そして2009年5月出版の「シリコンバレーから将棋を観る」では、「好きを貫く」から、もう一歩踏み込んだ表現になっている。羽生名人、佐藤棋王、深浦王位、渡辺竜王と将棋のトップクラスと接する中で、 超一流 = 才能 × 対象への深い愛情ゆえの没頭 × 際立った個性という方程式を示した上でこうまとめた。

「知の高速道路」が敷設され、癖のない均質な強さは昔に比べて身につけやすくなった。しかし「高速道路を走りきった後の大渋滞」を抜けるには、加えてこれらの三要素が不可欠なのだ。特に「際立った個性」の強さが、最後の最後に紙一重の差を作り出す源となるのである。そしてそれは、どんな分野にもあてはまる普遍性を有する。私は、これからの時代の「超一流」を目指すとは、突き詰めればこういう事なのではないかと思うに至ったのである。

羽生さん自身は著書「結果を出し続けるために」の中で、「自分の状況や環境、時代の流れを読んで、未来を切り拓いていく力を身につけるためには、羅針盤が効かないような状況に極力身をおくことではないか。」と渋滞を抜け出すためには、やはり自分の頭で考えることが大事と説く。

最後に、これが総まとめかな、と私が勝手に思う、羽生さんの発言。海洋冒険家・白石康次郎氏との対談集勝負師と冒険家からの引用。

道路もなければ、てくてく歩いていくしかないと思えるけど、目の前に高速道路があったら、みんなそれに乗って、どんどん、先に行っちゃう。
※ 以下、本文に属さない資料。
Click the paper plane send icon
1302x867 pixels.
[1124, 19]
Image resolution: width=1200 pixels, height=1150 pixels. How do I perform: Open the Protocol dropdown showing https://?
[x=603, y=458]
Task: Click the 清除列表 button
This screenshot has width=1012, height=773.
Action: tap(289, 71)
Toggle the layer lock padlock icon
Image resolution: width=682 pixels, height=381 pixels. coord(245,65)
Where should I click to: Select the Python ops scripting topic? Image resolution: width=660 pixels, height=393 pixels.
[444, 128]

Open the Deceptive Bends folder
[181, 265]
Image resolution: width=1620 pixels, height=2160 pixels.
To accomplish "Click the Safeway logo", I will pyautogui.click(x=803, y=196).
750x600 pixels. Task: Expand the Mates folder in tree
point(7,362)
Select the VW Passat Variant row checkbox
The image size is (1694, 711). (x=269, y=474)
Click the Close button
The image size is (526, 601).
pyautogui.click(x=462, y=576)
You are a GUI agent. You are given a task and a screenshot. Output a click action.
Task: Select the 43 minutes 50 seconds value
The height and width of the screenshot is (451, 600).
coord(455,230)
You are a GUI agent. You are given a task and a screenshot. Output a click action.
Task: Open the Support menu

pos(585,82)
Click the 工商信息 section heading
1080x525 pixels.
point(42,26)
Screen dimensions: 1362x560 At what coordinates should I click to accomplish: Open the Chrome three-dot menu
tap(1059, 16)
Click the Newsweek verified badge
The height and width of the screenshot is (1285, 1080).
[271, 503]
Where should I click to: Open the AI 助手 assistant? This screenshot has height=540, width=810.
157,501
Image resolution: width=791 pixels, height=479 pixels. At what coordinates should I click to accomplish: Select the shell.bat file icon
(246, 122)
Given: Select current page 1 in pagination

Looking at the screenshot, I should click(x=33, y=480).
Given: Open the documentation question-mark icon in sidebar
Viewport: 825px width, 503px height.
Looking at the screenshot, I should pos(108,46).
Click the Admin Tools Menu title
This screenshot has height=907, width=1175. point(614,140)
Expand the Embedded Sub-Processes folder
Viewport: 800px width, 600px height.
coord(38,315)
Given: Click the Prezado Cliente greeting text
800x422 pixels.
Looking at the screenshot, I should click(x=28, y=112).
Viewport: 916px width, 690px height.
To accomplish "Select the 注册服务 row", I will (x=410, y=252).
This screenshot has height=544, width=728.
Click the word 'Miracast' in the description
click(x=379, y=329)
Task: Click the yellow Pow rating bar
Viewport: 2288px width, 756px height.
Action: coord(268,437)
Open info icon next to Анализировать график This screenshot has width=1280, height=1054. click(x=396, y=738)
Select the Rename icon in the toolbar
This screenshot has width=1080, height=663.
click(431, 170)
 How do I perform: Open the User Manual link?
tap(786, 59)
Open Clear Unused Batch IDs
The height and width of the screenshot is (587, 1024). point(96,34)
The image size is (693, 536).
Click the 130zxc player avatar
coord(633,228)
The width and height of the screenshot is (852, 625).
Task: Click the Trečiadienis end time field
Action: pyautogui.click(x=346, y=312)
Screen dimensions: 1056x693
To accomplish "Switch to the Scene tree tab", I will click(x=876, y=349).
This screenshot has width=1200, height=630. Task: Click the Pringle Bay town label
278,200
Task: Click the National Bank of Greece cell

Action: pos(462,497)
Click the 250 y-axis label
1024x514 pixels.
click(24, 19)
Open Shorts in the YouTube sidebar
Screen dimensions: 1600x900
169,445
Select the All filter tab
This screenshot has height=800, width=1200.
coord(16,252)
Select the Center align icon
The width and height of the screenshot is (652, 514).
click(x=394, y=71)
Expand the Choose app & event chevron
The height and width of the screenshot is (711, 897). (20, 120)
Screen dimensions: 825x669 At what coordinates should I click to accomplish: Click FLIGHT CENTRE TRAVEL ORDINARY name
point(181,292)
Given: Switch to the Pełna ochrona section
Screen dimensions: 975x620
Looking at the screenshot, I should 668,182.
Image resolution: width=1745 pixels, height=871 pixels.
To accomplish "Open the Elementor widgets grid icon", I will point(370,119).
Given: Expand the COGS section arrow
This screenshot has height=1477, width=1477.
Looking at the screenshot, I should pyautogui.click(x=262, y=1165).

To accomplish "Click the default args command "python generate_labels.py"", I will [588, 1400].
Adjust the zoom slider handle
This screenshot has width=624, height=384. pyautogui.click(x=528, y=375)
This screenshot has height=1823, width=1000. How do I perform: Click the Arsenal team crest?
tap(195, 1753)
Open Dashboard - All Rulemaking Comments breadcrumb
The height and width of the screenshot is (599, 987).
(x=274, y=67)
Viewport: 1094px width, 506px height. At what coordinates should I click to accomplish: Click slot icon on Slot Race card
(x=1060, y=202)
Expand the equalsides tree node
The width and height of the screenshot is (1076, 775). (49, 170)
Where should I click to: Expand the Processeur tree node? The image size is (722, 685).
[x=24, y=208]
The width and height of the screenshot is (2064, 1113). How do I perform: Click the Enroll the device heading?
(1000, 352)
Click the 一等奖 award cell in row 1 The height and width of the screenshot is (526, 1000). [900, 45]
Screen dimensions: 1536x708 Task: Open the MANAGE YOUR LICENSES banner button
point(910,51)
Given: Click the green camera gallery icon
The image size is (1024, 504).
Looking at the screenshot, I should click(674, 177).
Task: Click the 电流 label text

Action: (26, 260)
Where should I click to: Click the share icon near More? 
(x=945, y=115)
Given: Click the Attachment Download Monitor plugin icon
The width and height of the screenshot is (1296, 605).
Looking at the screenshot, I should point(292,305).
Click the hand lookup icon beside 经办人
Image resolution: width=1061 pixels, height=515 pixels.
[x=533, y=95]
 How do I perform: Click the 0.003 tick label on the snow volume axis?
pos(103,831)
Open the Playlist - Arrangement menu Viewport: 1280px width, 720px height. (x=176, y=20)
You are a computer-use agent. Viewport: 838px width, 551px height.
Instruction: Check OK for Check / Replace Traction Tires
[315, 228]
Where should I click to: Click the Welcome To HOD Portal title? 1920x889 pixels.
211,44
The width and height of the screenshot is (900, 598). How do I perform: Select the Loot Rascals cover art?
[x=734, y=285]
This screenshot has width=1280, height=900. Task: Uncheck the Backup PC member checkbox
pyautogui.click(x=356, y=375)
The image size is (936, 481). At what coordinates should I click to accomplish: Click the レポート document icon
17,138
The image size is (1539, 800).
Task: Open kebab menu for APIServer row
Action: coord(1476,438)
でも、本当にその先にすごくいいものがあるのかというと、実はゆっくり行ったほうが楽しいものが見えるんじゃないか、と思ったりもします。

ここにきて、「高速道路にあえて乗らないのもありでは?」という驚きの提案。これに絡めて、最後に資産運用の話を少しだけ。

アプローチは人それぞれだけど、みんな"Financial Free"(経済的自由)を目指し、そのための高速道路として、金融市場に乗り入れてきてるはず。運良く渋滞を交わし、人よりも早く目的地に達することができたとして、「本当にその先にすごくいいものがあるのか」というと…、私はないと思う。

今の世の中、スピードだ、効率化だといって、なんだか味気ない。ついていって、渋滞に巻き込まれる人生も、にぎやかで楽しいかもしれない。でも私は、群れるのが苦手だし、渋滞を抜け出すほどの才能は…うーん。

それなら私は、のんびり、おっとりな自分の性格に合わせて、ゆっくり歩んで、みんなが見落とした、楽しいものをていねいに拾っていきたい。